__Your objective__. Reproduce the lines beginning with the one that has "How do I perform: Open the 'Trợ thủ' tab?" and ending after the one that has "(x=28, y=348)". Replace "scooter" with "motorcycle" and keep everything else the same.

Entries on locating words and elements
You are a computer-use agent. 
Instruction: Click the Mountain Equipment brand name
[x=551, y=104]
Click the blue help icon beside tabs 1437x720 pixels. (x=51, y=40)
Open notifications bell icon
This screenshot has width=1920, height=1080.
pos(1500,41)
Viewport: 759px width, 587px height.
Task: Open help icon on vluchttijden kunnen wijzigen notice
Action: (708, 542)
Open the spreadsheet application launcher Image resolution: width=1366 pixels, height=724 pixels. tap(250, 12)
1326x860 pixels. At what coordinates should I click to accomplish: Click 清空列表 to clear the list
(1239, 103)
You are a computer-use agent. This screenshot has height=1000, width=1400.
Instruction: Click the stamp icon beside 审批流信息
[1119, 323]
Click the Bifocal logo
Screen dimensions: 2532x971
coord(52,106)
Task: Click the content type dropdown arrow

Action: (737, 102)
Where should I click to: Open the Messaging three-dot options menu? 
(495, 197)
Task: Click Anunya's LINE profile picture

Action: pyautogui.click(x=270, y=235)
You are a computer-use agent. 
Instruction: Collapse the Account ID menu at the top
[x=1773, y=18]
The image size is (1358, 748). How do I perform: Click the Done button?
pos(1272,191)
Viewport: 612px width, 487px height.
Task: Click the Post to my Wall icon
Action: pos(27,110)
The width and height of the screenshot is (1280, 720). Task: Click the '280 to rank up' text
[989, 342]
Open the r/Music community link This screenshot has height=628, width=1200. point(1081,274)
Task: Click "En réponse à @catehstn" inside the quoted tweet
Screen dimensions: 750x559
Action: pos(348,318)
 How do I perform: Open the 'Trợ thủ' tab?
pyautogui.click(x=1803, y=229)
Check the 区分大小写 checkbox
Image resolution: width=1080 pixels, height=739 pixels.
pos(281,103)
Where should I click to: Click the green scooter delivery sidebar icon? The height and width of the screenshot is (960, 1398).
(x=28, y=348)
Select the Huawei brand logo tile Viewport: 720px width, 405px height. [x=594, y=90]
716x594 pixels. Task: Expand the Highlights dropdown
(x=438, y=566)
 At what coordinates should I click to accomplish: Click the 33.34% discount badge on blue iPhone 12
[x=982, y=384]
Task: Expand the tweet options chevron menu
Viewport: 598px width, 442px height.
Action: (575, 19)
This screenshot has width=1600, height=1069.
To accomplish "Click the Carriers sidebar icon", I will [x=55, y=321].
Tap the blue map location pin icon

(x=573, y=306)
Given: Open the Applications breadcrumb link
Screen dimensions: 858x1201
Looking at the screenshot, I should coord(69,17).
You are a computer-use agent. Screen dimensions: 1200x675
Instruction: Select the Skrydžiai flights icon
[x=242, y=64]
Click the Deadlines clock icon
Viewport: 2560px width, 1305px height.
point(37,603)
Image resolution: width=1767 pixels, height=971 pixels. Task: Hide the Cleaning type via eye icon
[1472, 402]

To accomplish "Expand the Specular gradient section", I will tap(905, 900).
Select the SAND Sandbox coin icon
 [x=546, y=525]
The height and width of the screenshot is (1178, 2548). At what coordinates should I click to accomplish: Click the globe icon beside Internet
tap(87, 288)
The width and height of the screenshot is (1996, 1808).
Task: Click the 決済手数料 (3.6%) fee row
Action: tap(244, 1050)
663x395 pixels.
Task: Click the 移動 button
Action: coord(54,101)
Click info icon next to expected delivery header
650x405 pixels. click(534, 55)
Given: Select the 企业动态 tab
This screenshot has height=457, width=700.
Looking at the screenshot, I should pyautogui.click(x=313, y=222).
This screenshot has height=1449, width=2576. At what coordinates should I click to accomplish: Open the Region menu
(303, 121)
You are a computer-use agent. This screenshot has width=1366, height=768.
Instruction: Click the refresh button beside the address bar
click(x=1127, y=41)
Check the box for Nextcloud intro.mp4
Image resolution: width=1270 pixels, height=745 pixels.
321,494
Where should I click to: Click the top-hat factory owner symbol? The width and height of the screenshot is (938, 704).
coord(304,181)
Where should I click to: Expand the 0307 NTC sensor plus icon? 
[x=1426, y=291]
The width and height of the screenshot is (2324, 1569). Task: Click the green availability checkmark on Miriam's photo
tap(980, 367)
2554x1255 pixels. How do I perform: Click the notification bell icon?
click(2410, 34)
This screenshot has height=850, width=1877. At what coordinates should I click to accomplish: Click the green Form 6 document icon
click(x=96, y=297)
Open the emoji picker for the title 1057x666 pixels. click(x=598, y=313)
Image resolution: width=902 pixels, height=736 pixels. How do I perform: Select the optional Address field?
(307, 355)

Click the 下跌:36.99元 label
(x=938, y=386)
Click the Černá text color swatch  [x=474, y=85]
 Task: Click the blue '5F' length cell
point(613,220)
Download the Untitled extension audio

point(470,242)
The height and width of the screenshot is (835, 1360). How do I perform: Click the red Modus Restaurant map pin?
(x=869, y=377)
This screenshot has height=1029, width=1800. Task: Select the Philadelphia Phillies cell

__Reply to the exercise__.
 How do I perform: Open the 'Trợ thủ' tab?
pyautogui.click(x=1803, y=229)
Check the 区分大小写 checkbox
Image resolution: width=1080 pixels, height=739 pixels.
pos(281,103)
Where should I click to: Click the green motorcycle delivery sidebar icon? The height and width of the screenshot is (960, 1398).
(x=28, y=348)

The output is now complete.